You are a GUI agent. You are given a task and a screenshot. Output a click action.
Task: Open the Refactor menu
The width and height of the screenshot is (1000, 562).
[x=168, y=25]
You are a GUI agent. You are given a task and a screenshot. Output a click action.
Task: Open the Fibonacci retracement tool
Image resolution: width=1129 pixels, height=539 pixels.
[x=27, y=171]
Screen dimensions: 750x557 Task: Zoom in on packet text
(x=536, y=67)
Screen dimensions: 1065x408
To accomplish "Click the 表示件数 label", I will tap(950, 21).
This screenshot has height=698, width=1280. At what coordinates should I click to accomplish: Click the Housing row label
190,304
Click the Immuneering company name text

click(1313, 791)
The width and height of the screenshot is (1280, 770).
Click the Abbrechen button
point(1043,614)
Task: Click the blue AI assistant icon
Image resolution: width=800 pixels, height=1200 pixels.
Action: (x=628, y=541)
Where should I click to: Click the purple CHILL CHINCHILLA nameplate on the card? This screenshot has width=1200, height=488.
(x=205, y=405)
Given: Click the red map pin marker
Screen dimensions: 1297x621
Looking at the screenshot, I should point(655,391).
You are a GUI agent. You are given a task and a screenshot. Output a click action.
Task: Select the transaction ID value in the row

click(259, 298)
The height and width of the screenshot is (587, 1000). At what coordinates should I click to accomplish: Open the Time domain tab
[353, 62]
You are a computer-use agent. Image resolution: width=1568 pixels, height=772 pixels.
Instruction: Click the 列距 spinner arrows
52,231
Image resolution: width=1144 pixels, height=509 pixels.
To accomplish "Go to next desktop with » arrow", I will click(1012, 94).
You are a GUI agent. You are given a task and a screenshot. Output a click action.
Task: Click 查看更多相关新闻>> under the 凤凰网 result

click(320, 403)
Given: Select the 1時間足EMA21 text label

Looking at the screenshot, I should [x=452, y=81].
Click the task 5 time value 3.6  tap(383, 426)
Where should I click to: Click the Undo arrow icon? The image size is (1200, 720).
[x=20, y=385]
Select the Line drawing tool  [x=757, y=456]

Instructions for the task: For the string "tool", return every line of the data where it appears.

Your response:
Task: Open the Fibonacci retracement tool
Select the Line drawing tool  [x=757, y=456]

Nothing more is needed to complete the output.